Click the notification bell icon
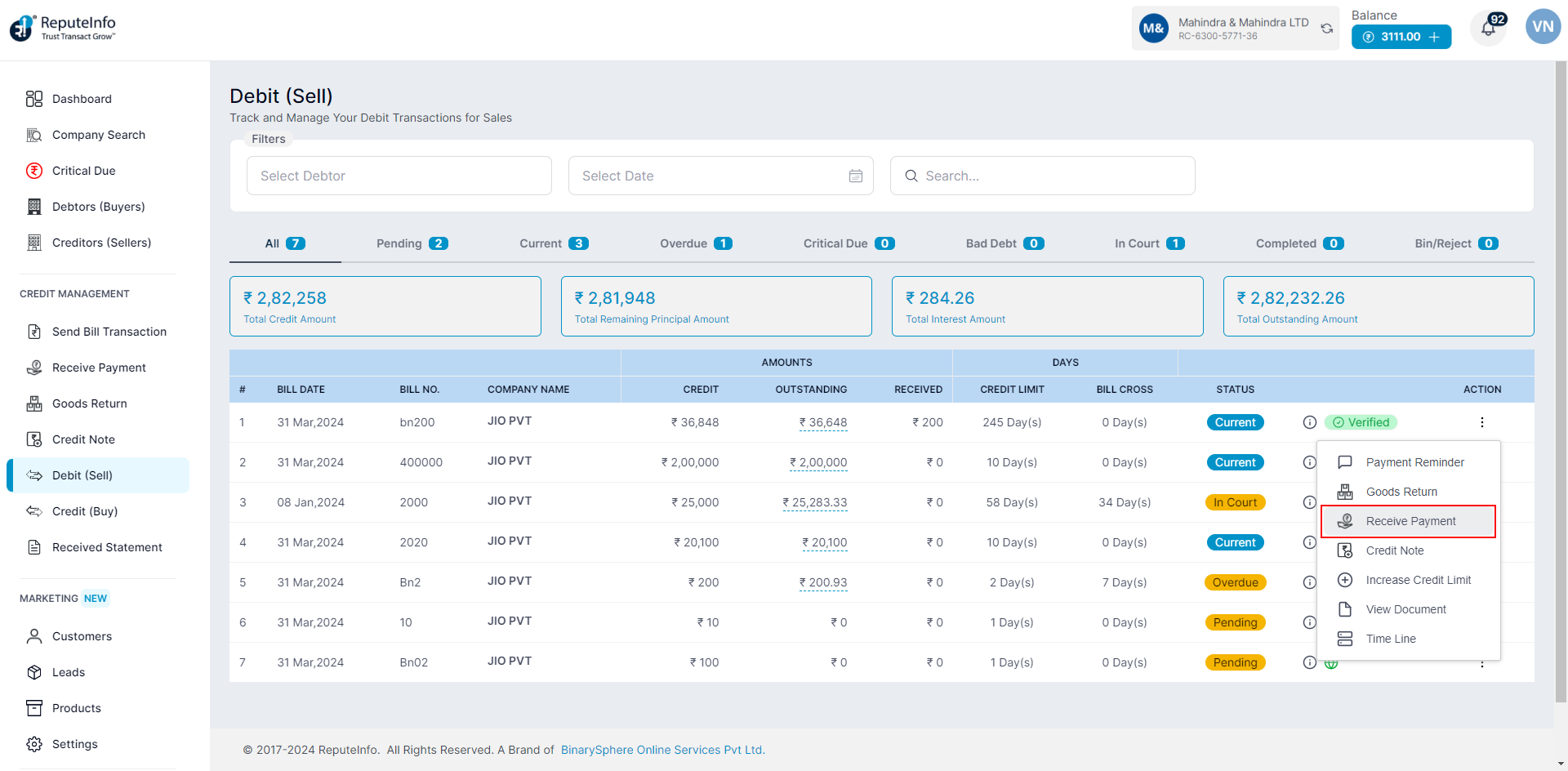 (1487, 29)
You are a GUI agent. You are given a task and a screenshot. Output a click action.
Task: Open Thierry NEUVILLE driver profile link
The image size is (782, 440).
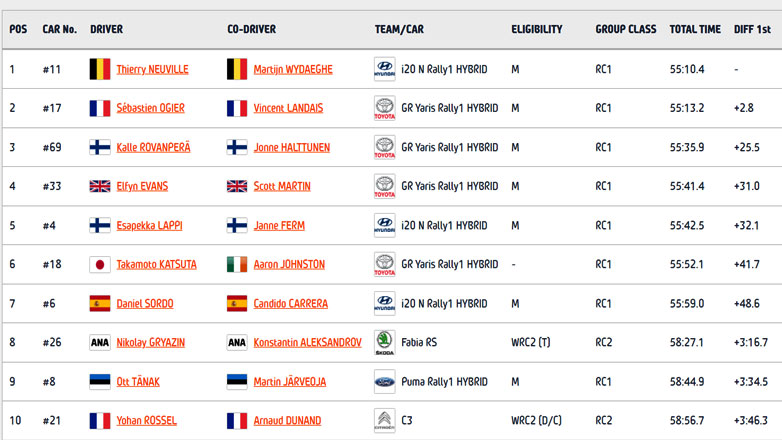click(x=152, y=69)
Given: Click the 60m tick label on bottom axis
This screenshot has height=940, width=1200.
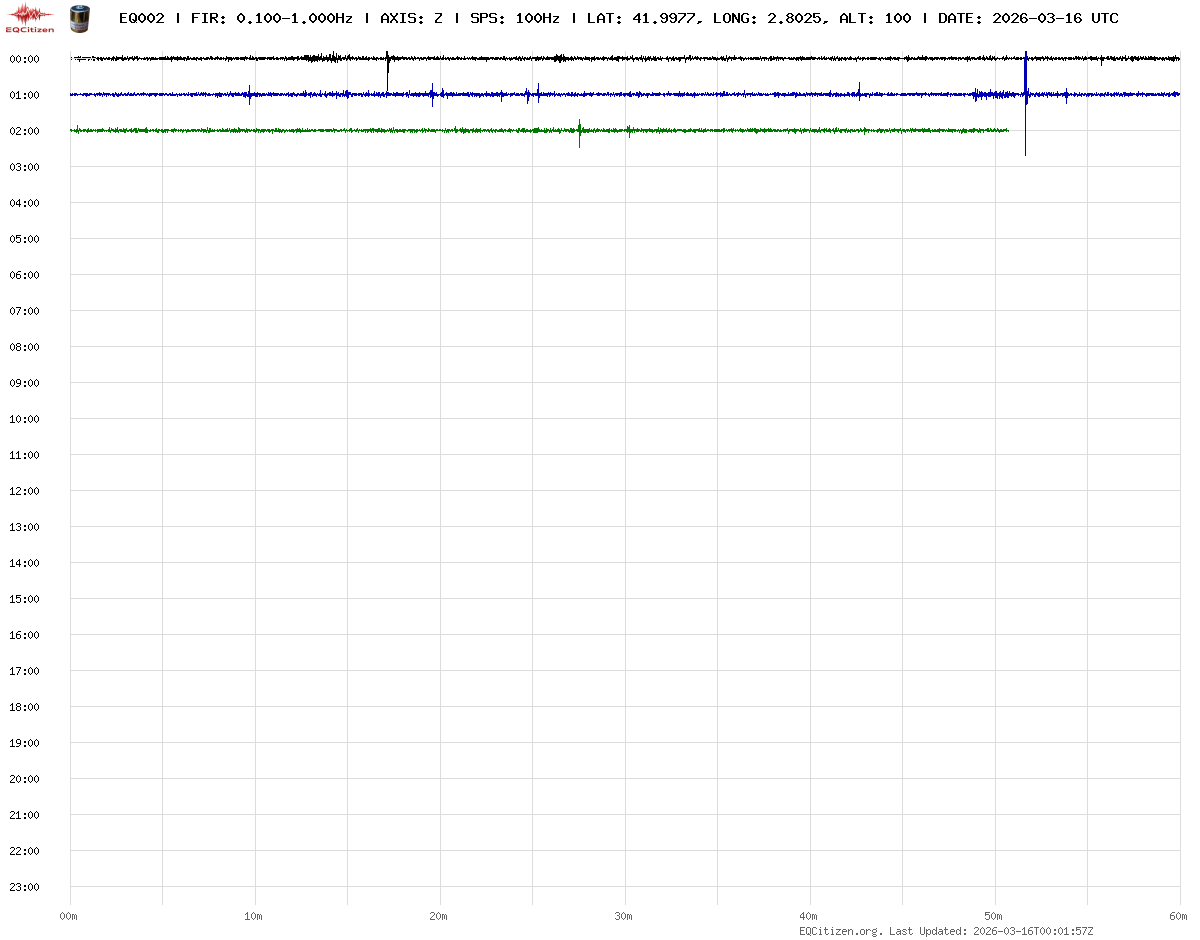Looking at the screenshot, I should [1179, 916].
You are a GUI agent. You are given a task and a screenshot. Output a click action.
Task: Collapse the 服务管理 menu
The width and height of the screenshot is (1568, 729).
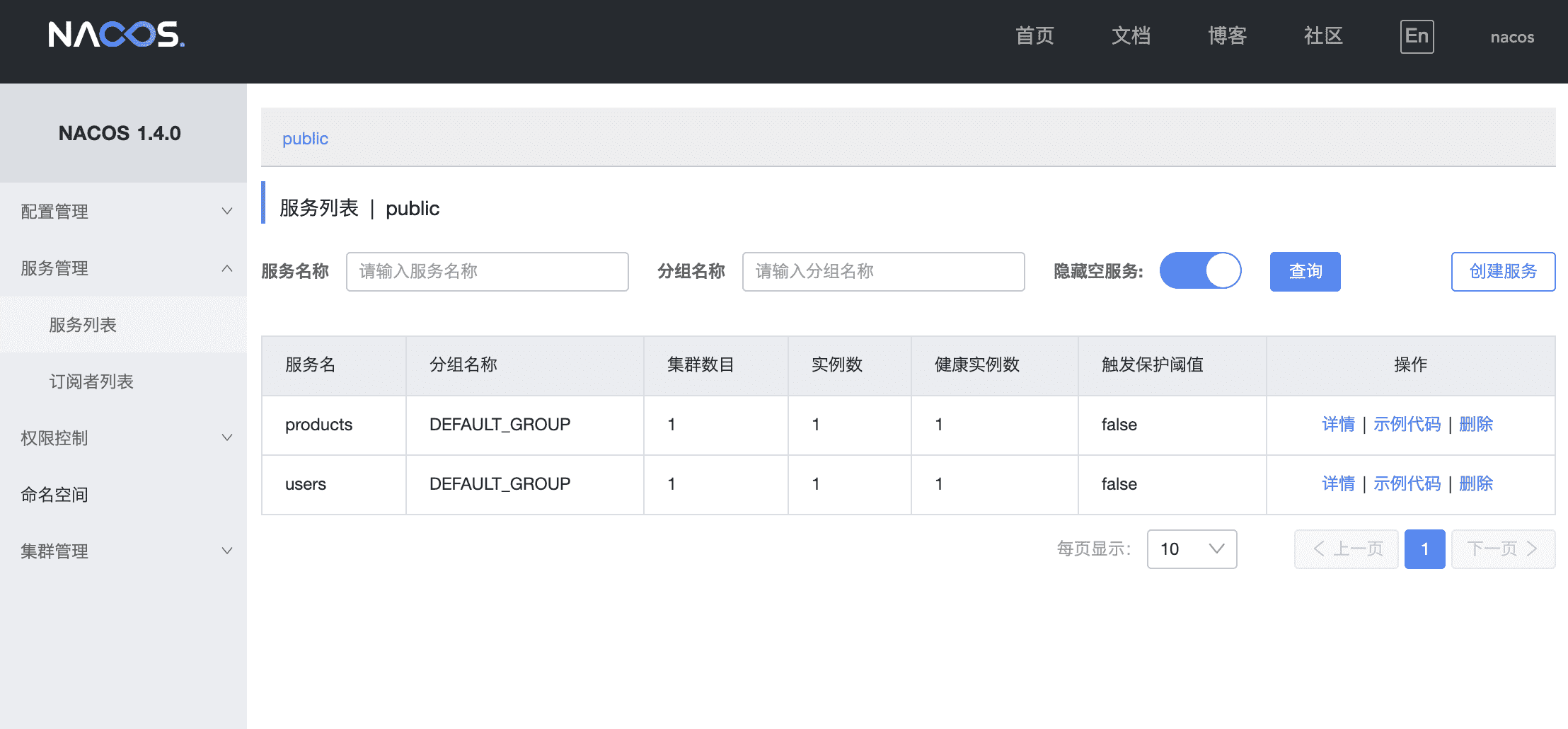pos(123,268)
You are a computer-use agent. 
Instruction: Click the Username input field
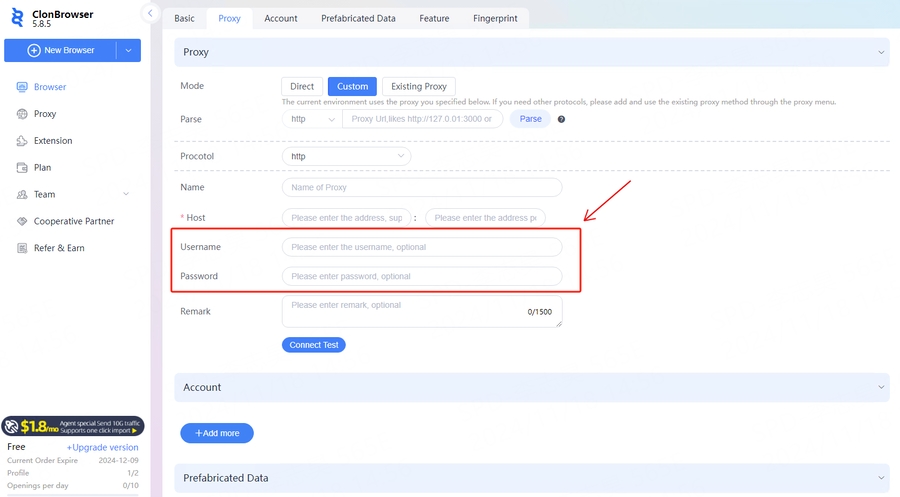coord(421,247)
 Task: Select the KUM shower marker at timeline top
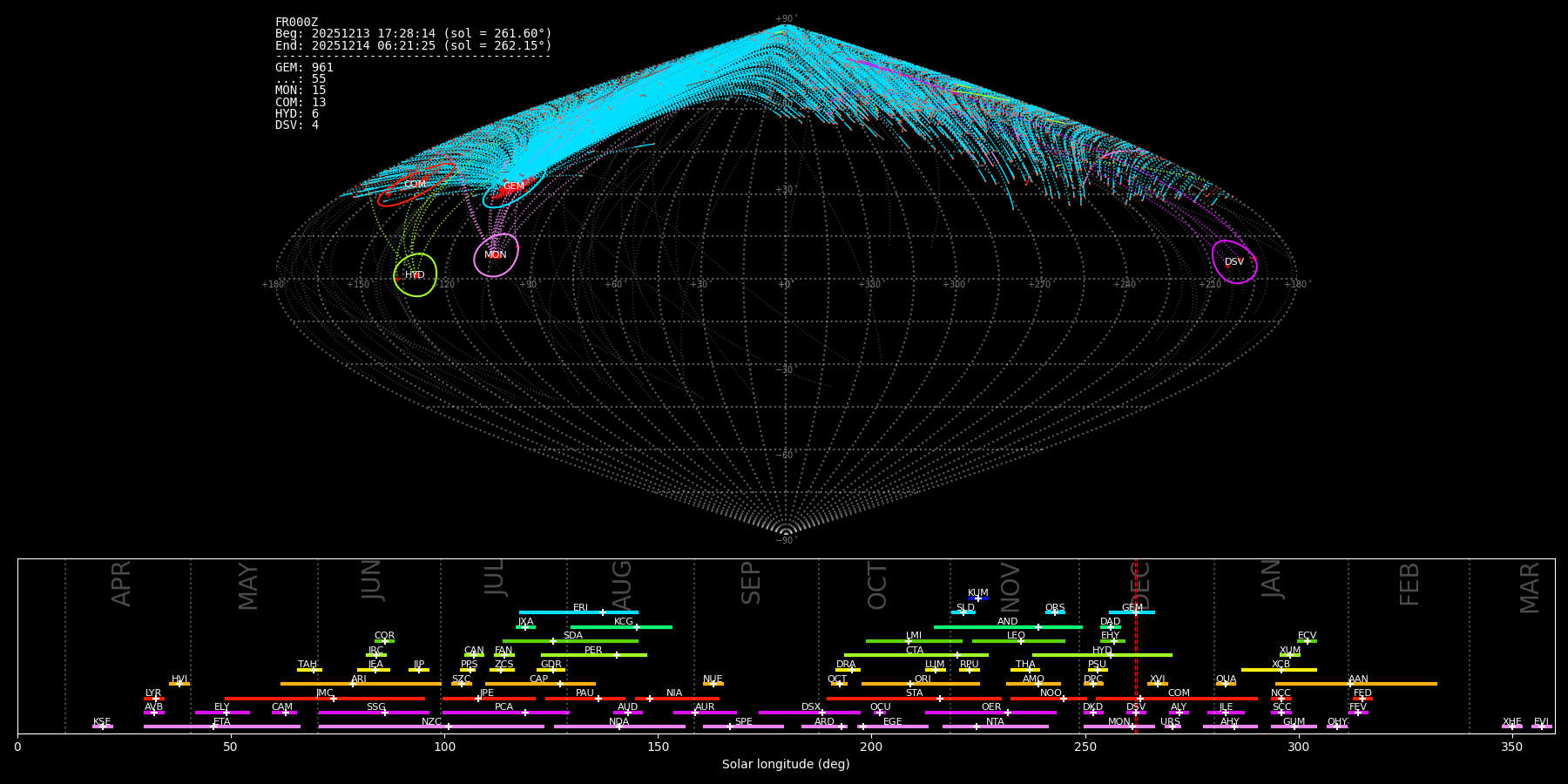pyautogui.click(x=978, y=598)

________________________________________

Task — From the first line to the last, write out the data exactly, dropping any pictures.

Written solution —
Click the notification bell icon
 (1487, 29)
You are a GUI agent. You are given a task and a screenshot. Output a click action.
Task: Open Thierry NEUVILLE driver profile link
The image size is (782, 440).
click(x=152, y=69)
Given: Click the 60m tick label on bottom axis
This screenshot has height=940, width=1200.
Looking at the screenshot, I should [1179, 916].
You are a GUI agent. You are given a task and a screenshot. Output a click action.
Task: Collapse the 服务管理 menu
The width and height of the screenshot is (1568, 729).
pos(123,268)
You are a computer-use agent. 
Instruction: Click the Username input field
coord(421,247)
 Task: Select the KUM shower marker at timeline top
pyautogui.click(x=978, y=598)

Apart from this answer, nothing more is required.